There are a lot of other areas of discussion here, and a large number of implicit assumption that are neither stated nor defended, and if I have time I’ll come back to discuss a few.
If you don’t have time to read Connelly’s Fatal Misconception or can’t find Mamdani’s Myth of Population Control, then you can a quick update on the intellectual history of overpopulation scare here (gated) : http://dx.doi.org/10.1017/S1740022806003019
For an introduction to why no one knows the total population of Nigeria, read more here (ungated): http://www.sfu.ca/content/dam/sfu/internationalstudies/documents/swp/WP13.pdf
better to talk about population growth as related to proportion of land (rights/use/etc.) for each human…imagine…a human being born that does not have a space to be at for self….
I was actually just debating that article with my colleagues at the American University of Nigeria today. With your gentle encouragement, I’ve written a few of my notes from my development course on the subject at my blog.
I’m glad that Kenny’s FP article acknowledges concerns about sustainability, albeit briefly and at the end. Malthus is quite commonly used as a straw man. Economists often dispose of Malthus’s outdated model (with ample justification), and all-too-often then go on to claim that concerns about the global environment are thereby overblown and regressive (without ample justification).
Kenny also makes the point that it is overconsumption, rather than overpopulation, which should concern us. He is correct inasmuch as to say that the environmental footprint of an average African is far smaller than an average American. But if we hope to improve living standards for the worlds poorest, and unless we can reduce the environmental footprint of consumption dramatically, it is hard to imagine a world in which 10 billion people can survive and thrive without degrading the resource base that sustains them — ultimately undermining development.
Given looming climate and other environmental change, I think its safe to say that we’re already heading down such a road.

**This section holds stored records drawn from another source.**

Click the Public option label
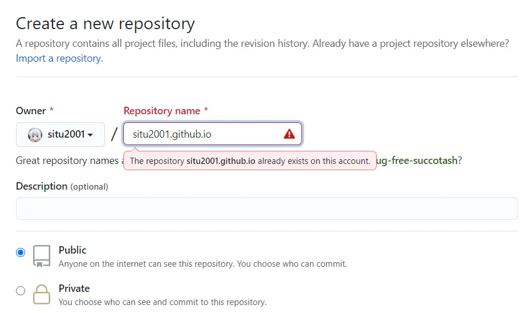524x313 pixels. click(72, 250)
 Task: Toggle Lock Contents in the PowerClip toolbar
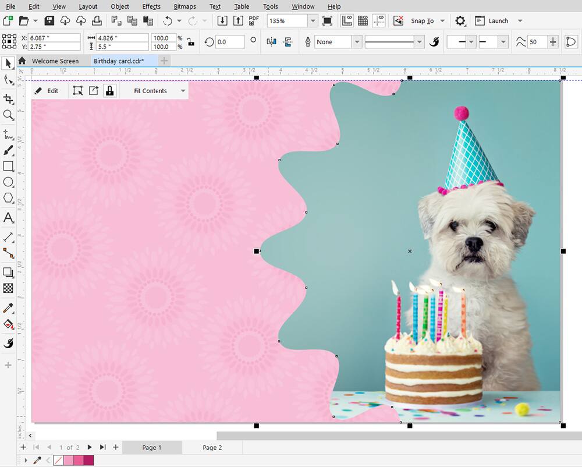click(110, 90)
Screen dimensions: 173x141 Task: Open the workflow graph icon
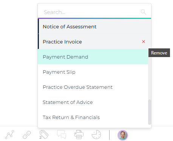click(x=9, y=135)
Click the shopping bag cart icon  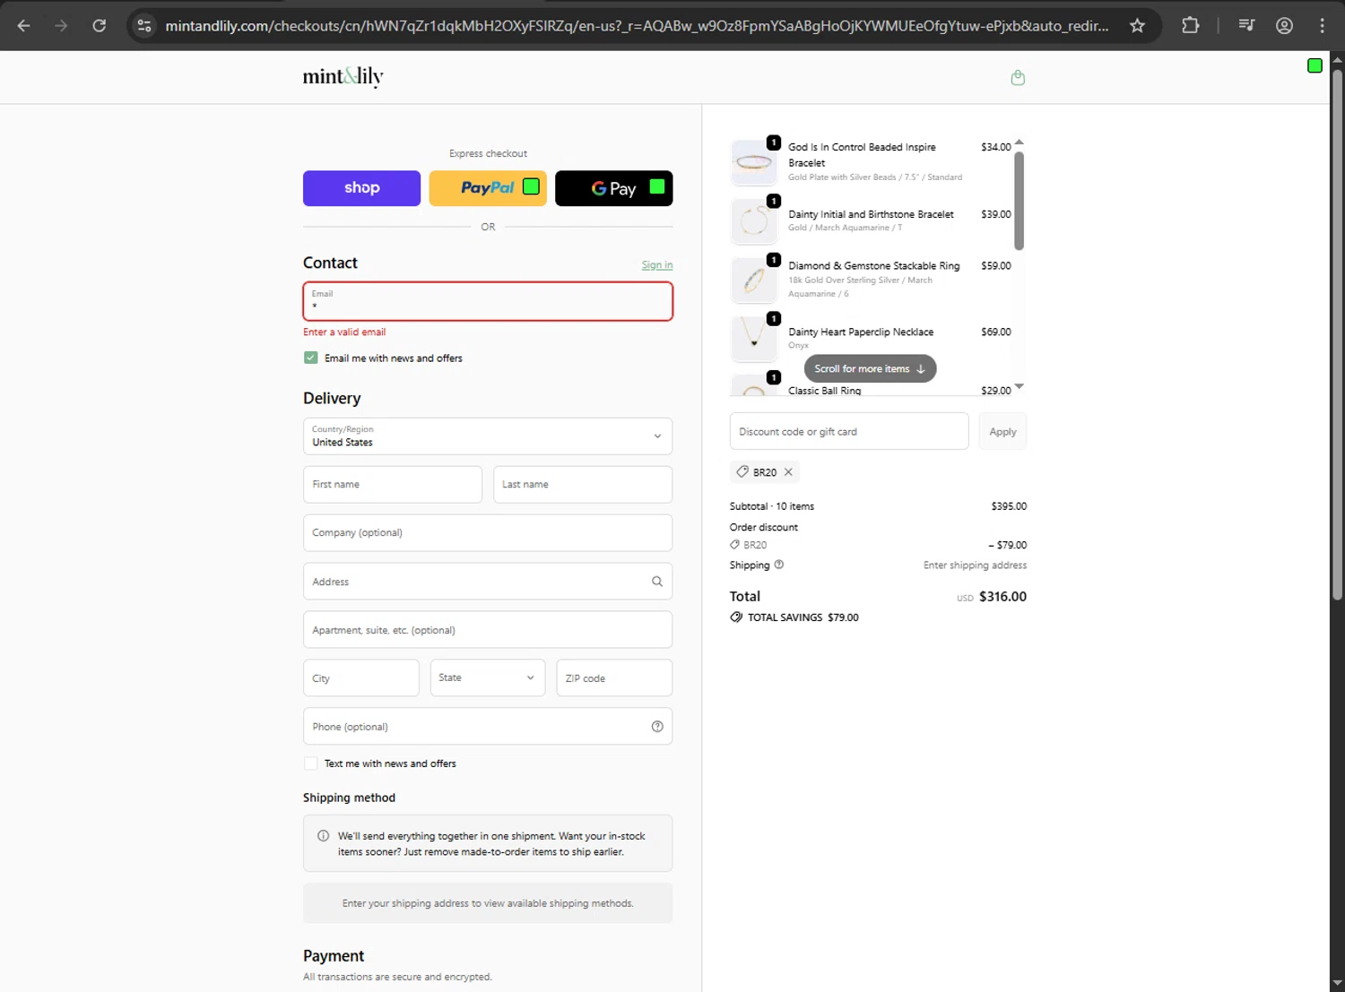[x=1018, y=78]

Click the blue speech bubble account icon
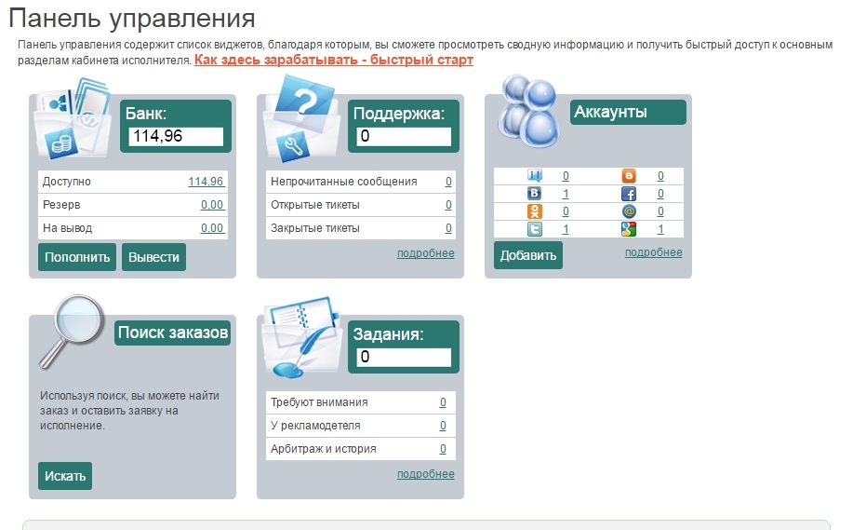[x=535, y=176]
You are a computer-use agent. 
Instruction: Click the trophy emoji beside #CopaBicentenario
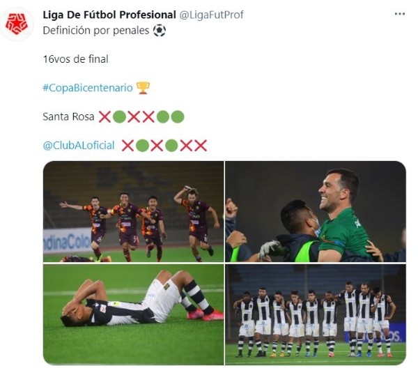(143, 88)
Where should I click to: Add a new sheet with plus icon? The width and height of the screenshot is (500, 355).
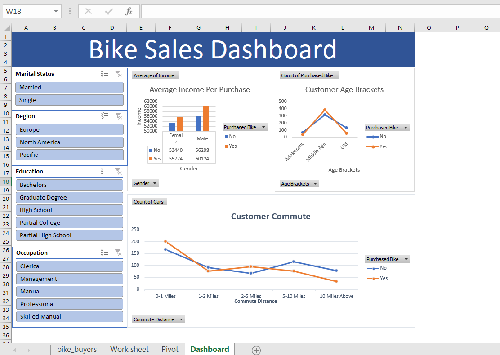pyautogui.click(x=256, y=350)
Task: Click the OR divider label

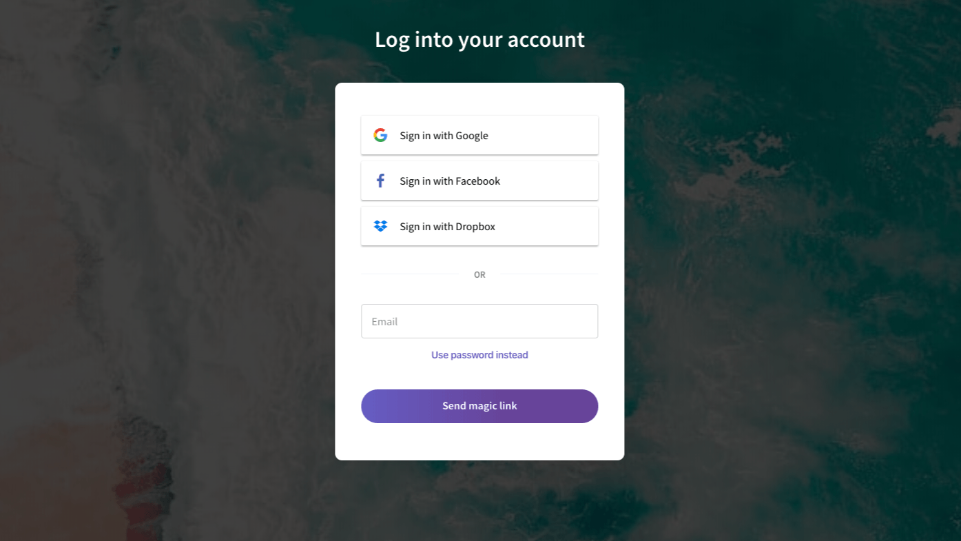Action: tap(479, 274)
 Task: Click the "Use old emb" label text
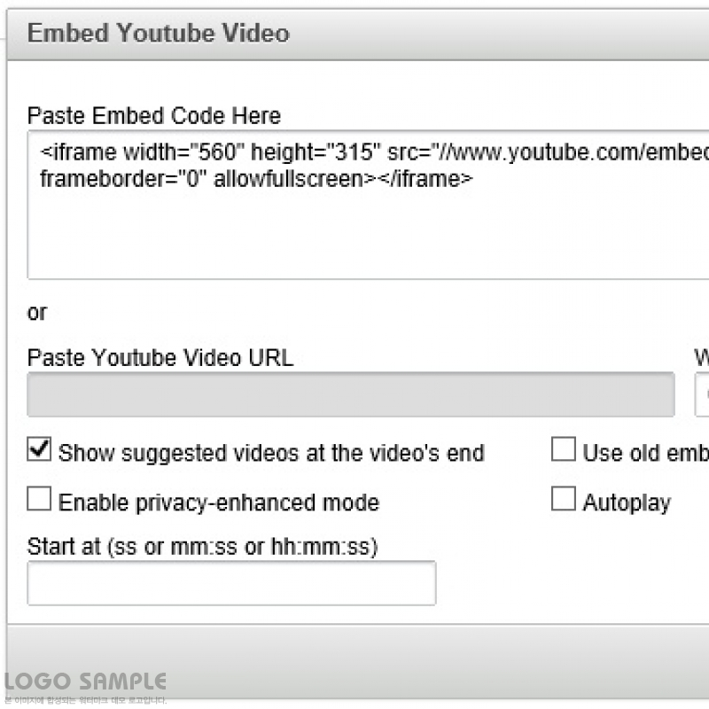(x=645, y=454)
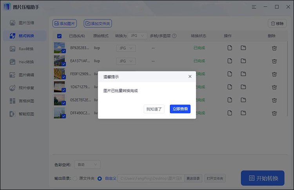294x190 pixels.
Task: Select the 自定义 output radio option
Action: pyautogui.click(x=100, y=178)
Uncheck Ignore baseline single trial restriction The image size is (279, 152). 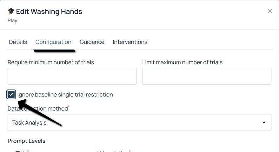pos(11,94)
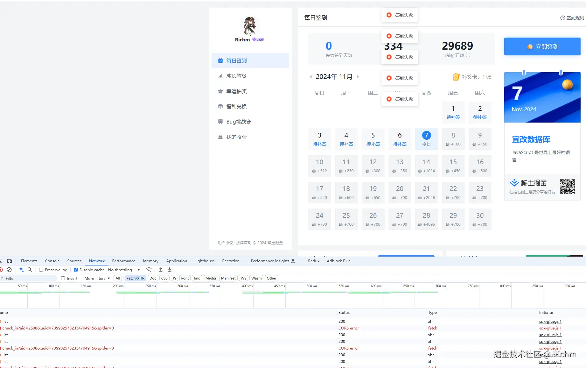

And given that people have never before had so much influence on the natural processes that sustain us, the past is probably not a good guide to the future. Furthermore, the impacts of global environmental change are likely to be quite regressive.
I’m not necessarily getting behind any particular solutions here, and I certainly don’t blame the poor for global environmental problems. Just the opposite. But cheering global population growth seems like one is simply taking the rebuttal of a bad argument (Malthusianism as originally outlined) way way too far.